On 28/01/13 2:09 PM, Gene Wirchenko wrote:
> On 25 Jan 2013 18:53:14 -0500, wds...@panix.com (William December
> Starr) wrote:
>
>> In article <kdv5jg$7qu$1...@dont-email.me>,
>> "Sea Wasp (Ryk E. Spoor)" <sea...@sgeinc.invalid.com> said:
>>
>>> On 1/25/13 6:44 PM, William December Starr wrote:
>>>
>>>> Question: did the text ever address the question of whether
>>>> Sauron could have made himself safe from "Ring ==> Mount Doom" by
>>>> pre-emptively destroying Mount Doom? Or would doing that have
>>>> schnorked out the Ring anyway?
>>>
>>> Wiping out a volcano and silencing the very fires of the Earth
>>> would seem to be a bit beyond his power level; he could do stuff
>>> that triggered it on or off, but actually moving it or destroying
>>> it would be orders of magnitude more difficult.

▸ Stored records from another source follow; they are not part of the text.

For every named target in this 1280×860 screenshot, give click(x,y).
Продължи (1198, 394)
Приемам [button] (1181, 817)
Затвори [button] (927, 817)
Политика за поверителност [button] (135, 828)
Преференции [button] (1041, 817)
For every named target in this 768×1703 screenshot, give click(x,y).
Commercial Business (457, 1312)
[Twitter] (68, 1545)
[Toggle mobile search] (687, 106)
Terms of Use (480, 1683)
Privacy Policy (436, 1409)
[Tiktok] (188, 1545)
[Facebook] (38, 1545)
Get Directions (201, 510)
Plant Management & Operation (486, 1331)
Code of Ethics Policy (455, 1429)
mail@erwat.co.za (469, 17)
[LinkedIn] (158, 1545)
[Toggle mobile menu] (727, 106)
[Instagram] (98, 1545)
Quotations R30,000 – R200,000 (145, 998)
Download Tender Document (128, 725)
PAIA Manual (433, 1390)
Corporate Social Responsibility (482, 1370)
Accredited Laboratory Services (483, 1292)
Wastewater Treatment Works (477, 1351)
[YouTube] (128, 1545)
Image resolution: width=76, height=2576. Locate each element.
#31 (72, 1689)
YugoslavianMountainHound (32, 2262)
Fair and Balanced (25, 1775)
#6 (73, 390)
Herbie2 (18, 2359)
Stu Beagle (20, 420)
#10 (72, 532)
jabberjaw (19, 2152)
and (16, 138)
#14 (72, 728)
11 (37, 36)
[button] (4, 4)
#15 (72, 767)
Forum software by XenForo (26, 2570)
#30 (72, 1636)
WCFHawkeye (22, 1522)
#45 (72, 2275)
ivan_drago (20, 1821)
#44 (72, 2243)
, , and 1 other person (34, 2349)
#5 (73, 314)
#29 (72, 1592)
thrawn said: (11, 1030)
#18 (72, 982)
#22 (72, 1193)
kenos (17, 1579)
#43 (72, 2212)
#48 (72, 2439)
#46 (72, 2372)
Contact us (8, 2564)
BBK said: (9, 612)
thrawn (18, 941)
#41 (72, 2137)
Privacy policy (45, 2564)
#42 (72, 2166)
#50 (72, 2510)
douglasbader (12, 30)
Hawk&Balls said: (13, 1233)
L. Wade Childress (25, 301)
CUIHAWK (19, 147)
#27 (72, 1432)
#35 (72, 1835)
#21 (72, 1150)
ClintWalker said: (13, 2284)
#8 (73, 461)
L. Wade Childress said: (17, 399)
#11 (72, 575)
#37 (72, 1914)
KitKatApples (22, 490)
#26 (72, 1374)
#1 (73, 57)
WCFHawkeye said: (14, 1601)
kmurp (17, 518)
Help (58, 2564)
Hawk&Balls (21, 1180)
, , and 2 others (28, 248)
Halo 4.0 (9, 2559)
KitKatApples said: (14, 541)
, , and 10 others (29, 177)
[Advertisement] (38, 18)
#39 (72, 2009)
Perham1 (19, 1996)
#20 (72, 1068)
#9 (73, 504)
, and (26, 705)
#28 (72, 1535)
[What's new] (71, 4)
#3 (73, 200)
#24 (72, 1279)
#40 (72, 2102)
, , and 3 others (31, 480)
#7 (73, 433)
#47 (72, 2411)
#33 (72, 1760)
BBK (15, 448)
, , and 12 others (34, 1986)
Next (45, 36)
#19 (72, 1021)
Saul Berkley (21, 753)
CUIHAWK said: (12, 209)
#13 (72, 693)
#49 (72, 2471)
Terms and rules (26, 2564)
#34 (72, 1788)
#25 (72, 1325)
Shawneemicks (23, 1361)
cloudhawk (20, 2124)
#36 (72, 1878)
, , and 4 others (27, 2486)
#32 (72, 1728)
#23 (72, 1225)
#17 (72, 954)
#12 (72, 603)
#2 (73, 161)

Morgoth could
>>> probably have done that if he really wanted to but it would've
>>> been a major effort for him even in his prime.
>>
>> Well, foo. He still should have at least installed a safety grill
>> over it.
>
> I never thought of that. That is a good idea. A bit late
> though. Sauron ought to have thought of it.
>
> From the Mount Doom chapter: "The path was not put there for the
> purposes of Sam. He did not know it, but he was looking at Sauron's
> Road from Barad-dûr to the Sammath Naur, the Chambers of Fire. Out
> from the Dark Tower's huge western gate it came over a deep abyss by a
> vast bridge of iron, and then passing into the plain it ran for a
> league between two smoking chasms, and so reached a long sloping
> causeway that led up on to the Mountain's eastern side. Thence,
> turning and encircling all its wide girth from south to north, it
> climbed at last, high in the upper cone, but still far from the
> reeking summit, to a dark entrance that gazed back east straight to
> the Window of the Eye in Sauron's shadow-mantled fortress. Often
> blocked or destroyed by the tumults of the Mountain's furnaces,
> always that road was repaired and cleared again by the labours of
> countless orcs."
>
> A road, a big bridge, a causeway, and a regular maintenance
> program: obviously, Sauron did think about infrastructure. And yet,
> he blundered horribly by not having a comparatively inexpensive
> precaution in place.
>
> With his expertise in high-temperature metalwork, it is
> reasonable to assume that he could have come up with heat-resistant
> alloys for the screen. We could assume, for the purposes of the
> Story, that such alloys can not be used effectively in magical rings,
> or perhaps, that such alloys would come later in Sauron's private
> industrial age.
>
> Next Week: Sauron's development of large-scale irrigation works
> in Nurn?

I am also greatly concerned about the effects of large-scale
unemployment in Mordor after the collapse of Sauron Inc. - it's all very
well for those hobbits to go home and live happily ever after, but what
about the w-ork-ers?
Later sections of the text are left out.